Introduction

Contexte industriel

 

Projet GAYA

Le projet Gaya est un projet de recherche et développement qui vise à valider les choix technologiques innovant et les applications du biométhane. Financé par GDF SUEZ et l'ADEME, il a été lancé en 2010 à l'initiative de 11 partenaires issus du monde industriel, institutionnel et académique, en France et en Europe. 

LGC

Parmis ces partenaires, le laboratoire de génie chimique de l’ENSIACET à Toulouse (LGC) apporte au projet GAYA ses connaissances des lits fluidisés, ses compétances dans l'étude et la modélisation des phénomènes de pyrolyse et de gazéification au niveau de la particule. 

BEI

Dans notre cas, ce BEI vise à étudier l'effet de la pyrolyse dans un lit fluidisé qui joue le rôle d'un gazéifieur de biomasse. Cette étude est basée sur une unité pilote du procédé située au LGC. Nous utilisons le logiciel NEPTUNE_CFD pour réaliser la modélisation et la simulation. 

 

 

 

Réactions principales

Pyrolyse : commence à 400°C
  • Biomasse (g)→ αH2 (g) + βCO (g) + γCO2 (g) + δCH4 (g) + εC2H4 (g) + φH2O (g) + λtar (g) + κchar (s)
Vapogasification :  commence à 600°C
  • Char (s) + H2O (g) → CO (g) + H2 (g)        
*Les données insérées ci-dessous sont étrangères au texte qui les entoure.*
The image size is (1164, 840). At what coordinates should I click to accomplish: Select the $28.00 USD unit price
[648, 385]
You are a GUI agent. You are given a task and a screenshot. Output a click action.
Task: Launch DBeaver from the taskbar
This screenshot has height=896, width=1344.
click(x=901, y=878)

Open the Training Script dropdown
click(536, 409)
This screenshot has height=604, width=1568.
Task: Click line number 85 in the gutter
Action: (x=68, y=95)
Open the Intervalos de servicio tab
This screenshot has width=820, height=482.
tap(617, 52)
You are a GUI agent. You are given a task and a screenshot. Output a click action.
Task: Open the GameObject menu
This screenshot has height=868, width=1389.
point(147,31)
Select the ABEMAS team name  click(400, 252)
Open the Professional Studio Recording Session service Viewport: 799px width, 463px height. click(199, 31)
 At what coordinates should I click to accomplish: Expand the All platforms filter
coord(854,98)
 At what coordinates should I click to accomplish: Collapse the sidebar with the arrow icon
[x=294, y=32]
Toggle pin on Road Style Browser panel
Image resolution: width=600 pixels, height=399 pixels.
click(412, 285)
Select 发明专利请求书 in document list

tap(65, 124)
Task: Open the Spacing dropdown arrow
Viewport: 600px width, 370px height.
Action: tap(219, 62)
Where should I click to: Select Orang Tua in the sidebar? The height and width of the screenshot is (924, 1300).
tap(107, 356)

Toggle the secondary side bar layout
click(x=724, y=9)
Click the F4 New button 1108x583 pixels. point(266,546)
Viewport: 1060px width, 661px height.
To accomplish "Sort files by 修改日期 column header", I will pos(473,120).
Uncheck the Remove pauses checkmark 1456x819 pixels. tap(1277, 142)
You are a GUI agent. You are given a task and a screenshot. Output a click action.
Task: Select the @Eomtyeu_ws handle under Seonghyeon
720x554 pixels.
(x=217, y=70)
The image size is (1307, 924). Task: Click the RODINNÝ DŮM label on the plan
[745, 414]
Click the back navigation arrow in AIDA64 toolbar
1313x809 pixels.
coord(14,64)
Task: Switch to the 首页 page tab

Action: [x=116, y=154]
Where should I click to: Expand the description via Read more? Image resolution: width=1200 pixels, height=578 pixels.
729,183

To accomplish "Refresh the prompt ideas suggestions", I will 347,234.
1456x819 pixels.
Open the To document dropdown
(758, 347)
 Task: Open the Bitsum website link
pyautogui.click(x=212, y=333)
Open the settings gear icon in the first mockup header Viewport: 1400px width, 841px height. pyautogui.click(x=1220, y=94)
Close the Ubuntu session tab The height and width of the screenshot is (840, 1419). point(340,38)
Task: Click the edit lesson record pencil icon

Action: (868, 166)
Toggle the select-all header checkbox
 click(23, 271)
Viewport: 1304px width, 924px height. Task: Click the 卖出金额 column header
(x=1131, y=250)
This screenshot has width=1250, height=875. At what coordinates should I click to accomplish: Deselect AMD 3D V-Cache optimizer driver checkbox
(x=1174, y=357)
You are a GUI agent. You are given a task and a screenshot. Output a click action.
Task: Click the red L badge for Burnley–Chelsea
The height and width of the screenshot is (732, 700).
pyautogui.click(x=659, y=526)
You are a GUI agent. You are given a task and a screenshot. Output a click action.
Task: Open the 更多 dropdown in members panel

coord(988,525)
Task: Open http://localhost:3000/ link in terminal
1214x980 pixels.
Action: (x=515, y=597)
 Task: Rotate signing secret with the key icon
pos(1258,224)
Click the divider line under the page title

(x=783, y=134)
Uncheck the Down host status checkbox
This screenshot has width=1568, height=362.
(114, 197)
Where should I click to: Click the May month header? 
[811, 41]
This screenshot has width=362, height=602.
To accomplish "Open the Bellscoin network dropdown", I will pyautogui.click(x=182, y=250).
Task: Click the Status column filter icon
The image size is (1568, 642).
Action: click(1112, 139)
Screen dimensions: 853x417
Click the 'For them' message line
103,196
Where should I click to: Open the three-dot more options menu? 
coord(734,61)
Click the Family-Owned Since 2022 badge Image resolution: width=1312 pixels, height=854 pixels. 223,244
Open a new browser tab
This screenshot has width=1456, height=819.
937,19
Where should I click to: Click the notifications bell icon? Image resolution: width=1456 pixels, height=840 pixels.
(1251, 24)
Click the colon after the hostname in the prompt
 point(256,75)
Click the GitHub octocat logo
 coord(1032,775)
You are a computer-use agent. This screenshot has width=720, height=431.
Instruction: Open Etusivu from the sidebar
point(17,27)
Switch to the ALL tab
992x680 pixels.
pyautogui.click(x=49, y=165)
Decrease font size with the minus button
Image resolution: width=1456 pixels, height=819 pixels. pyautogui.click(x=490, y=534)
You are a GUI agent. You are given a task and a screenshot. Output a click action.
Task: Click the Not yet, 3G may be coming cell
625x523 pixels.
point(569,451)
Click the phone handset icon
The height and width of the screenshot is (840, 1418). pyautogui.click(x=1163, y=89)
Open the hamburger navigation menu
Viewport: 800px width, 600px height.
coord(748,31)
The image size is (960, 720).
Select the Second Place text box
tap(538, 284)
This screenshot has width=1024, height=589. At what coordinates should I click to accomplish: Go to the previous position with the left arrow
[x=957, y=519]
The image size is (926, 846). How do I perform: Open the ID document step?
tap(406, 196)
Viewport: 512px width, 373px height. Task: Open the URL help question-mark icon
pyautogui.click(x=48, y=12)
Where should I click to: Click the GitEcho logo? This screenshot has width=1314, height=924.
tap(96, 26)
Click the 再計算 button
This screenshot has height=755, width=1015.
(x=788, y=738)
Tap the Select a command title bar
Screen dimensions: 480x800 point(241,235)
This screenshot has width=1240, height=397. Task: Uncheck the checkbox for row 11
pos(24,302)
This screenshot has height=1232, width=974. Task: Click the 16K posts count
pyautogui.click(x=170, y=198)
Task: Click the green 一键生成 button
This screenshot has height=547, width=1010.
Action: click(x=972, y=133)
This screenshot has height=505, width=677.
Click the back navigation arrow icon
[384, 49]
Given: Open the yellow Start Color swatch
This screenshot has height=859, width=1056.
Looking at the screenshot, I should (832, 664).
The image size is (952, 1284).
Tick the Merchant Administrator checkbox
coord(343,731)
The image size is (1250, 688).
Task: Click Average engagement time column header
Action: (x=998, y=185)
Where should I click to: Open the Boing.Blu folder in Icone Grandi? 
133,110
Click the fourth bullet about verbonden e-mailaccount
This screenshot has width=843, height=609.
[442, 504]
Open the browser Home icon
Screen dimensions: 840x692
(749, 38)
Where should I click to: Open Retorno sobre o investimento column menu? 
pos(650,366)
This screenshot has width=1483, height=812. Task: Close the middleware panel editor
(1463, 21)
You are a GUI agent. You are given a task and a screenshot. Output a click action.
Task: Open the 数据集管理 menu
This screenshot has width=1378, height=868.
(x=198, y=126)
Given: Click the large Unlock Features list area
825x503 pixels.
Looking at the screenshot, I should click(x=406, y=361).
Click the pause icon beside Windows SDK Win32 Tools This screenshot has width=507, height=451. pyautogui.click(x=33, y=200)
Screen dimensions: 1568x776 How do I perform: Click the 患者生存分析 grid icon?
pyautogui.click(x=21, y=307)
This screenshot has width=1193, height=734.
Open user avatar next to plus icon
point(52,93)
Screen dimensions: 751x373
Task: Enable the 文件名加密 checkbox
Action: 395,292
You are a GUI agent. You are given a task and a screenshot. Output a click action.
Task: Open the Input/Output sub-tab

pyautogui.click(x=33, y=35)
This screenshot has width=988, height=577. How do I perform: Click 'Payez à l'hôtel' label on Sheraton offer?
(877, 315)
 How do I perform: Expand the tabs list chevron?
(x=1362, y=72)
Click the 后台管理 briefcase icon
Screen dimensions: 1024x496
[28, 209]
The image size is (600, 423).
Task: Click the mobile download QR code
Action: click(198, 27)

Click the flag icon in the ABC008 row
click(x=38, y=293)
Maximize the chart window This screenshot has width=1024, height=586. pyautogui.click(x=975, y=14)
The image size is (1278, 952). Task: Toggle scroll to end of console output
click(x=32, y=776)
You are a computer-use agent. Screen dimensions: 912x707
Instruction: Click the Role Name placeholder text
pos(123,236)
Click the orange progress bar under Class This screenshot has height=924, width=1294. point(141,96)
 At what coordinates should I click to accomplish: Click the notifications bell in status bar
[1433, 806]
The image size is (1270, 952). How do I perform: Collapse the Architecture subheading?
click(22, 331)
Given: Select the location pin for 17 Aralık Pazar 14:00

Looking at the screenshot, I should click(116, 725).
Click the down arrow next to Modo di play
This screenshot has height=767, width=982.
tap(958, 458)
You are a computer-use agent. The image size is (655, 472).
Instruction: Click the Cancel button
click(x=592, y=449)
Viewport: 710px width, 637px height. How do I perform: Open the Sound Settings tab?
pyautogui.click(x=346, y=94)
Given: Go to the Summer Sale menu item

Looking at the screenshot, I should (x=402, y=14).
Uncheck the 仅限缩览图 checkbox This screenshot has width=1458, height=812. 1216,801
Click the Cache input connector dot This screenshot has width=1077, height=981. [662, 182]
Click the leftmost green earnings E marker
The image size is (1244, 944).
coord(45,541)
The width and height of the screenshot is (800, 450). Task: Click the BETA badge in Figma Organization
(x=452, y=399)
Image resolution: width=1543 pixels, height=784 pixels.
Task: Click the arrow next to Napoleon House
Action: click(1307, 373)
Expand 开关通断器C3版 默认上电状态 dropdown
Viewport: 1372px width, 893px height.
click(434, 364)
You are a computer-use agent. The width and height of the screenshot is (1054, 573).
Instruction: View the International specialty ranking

La pyrolyse consiste en la dévolatilisation partielle de la biomasse. Par traitement thermique uniquement (T>400°C) jusqu'à 80% de la masse de biomasse est convertie en un mélange de gaz valorisable par différents procédés (méthanation, cogénération ...). La composition de ce gaz et la quantité produite sont variables selon la technologie du réacteur et la température de pyrolyse [2]. Cette réaction s'opère en un temps très court et induit un dégagement de gaz assez violent au sein du système réactionnel.

En outre le résidu solide non convertit en gaz consiste en un matériaux très riche en carbone et très poreux appelé le char. Ce char peut réagir avec de la vapeur d'eau pour se convertir de façon complète en CO et H2 supplémentaire lors d'une réaction plus lente appelée vapogasification.

Ce système de réactions est globalement endothermique [2] : il faut apporter de l'énergie au système pour entretenir les réactions. Le problème est que le procédé doit rester autonome en énergie pour avoir une raison d'être.

Procédé

Solution à l'endothermicité :

La solution choisie lors au sein du projet GAYA est de brûler une partie du char produit lors de la pyrolyse dans un autre réacteur afin de produire l'énergie nécessaire à la gasification. Pour transporter la chaleur du combusteur vers le gazéifieur on lie ces deux réacteurs par un lit fluidisé circulant dans lequel se déplace un média caloporteur (sable ou olivine suivant les besoins catalytiques). Le média "froid" (850°C) sort du gazéifieur par une déverse en entraînant du char non convertit vers le combusteur. Le char est alors brûlé et réchauffe le média environnant (950°C) qui retourne vers le gazéifeur en sortant par le haut du combusteur. L'unité pilote du LGC fait circuler un débit de média de 378 kg/h pour 20 kg/h de biomasse.

Schéma du procédé :

Autre rôle du média :

La biomasse utilisée dans l'unité pilote est sous forme de granulés de bois aggloméré d'environs s 2,5 cm de longs.

 

Longueur caractéristique

Masse volumique Vitesse minimale de fluidisation

Média

(sable ou olivine)

300µm 3040 kg/m3 4 cm/s

Biomasse

(granulés de bois)

2.5mm 600 kg/m3 5 m/s

Dans ce tableau on a calculé les vitesses minimales de fluidisation du média et de la biomasse grâce à la relation de Thonglimp [1].

  • $Re_{mf}=(31,6^2+0,0425Ga)^{\frac{1}{2}}-31,6$

On remarque que la vitesse minimale de fluidisation de la biomasse est considérable ce qui donne un autre rôle au média : mettre en mouvement la biomasse grâce aux multiples collisions des grains de média sur les granulés.